In this study, I did not consider topographical factors (such as elevation and distance to the coast), climatic factors, or other environmental variables (vegetation setting) which may have important confounding effects on the latitudinal gradients. For instance, since earwigs are mainly hygrophilous insects, countries with a dry continental climate may have less earwig species than those with a humid climate situated at the same latitudes. This may explain, for example, the very small number of species found in Mongolia (a country dominated by extreme continental climatic conditions), despite the large size of this country.
The historical scenarios inferred in this paper from the observed patterns and earwig biology might serve as working hypothesis for future research incorporating phylogenetic information from molecular data, fine-grained distributional data, and environmental variables.

Supplementary Materials

The following supporting information can be downloaded at: https://www.mdpi.com/article/10.3390/d14100890/s1: Table S1: Longitude, latitude, area, average temperature, average precipitation and number of earwig species for countries classified as mainlands or islands. Table S2: Latitudinal patterns of variation of average annual temperature and precipitation (second-order polynomial regressions), and relationships between earwig diversity (residuals from the species–area relationships; Tables 1–3) and precipitation (linear regressions). Figure S1: Global pattern of earwig species richness by country. Figure S2: Latitudinal patterns of variation in average annual temperature (a) and precipitation (b) by country.

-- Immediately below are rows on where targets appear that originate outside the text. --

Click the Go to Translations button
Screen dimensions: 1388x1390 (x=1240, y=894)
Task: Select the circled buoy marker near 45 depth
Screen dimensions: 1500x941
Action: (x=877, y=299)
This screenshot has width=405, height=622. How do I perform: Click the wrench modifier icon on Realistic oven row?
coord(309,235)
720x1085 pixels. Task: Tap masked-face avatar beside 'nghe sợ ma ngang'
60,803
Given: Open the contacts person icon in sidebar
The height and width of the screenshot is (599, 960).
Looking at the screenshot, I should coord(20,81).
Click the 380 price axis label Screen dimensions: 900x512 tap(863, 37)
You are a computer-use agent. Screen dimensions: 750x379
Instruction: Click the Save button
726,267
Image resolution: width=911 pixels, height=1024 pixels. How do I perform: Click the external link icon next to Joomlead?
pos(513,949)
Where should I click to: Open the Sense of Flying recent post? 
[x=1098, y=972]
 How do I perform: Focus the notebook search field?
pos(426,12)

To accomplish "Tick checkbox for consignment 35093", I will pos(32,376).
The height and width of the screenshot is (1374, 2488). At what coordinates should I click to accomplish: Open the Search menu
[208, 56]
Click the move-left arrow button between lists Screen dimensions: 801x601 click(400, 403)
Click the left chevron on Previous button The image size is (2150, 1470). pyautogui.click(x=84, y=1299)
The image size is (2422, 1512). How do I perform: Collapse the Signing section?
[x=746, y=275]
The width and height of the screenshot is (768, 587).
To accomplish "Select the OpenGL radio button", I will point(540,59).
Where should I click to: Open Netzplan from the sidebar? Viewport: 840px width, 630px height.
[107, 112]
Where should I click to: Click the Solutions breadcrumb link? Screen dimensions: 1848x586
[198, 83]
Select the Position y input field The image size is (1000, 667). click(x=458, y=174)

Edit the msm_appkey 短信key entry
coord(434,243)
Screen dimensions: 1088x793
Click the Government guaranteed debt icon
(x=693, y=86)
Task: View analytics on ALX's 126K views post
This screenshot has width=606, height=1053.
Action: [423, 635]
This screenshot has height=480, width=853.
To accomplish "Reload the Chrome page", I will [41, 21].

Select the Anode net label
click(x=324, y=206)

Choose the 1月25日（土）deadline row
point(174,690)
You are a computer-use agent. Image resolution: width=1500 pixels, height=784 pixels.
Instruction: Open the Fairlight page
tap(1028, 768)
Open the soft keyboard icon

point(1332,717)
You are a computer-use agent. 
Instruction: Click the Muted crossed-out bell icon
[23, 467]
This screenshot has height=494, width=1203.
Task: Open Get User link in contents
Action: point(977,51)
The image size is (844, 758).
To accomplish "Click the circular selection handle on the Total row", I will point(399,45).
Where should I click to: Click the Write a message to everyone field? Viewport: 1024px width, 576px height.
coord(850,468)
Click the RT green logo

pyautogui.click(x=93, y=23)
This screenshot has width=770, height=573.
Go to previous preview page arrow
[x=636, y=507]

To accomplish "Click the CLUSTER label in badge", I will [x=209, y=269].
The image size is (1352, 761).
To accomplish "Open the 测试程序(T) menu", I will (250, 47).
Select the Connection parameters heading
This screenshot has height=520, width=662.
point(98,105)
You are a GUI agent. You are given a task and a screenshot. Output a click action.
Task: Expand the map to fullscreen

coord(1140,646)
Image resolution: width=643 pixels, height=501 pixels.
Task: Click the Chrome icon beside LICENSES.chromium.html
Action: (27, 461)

Regression equations are given in Table S2. Figure S3: Relationship between earwig diversity and average annual temperature at global level. Regression equation is given in Table S2. Figure S4: Relationships between earwig diversity and precipitation. Regression equations are given in Table S2.

Funding

This research received no external funding.

Institutional Review Board Statement

Not applicable.

Informed Consent Statement

Not applicable.

Data Availability Statement

The data presented in this study are available in Table S1.

Acknowledgments

I am grateful to three anonymous reviewers for their comments on a previous version of this paper.

Conflicts of Interest

The author declares no conflict of interest.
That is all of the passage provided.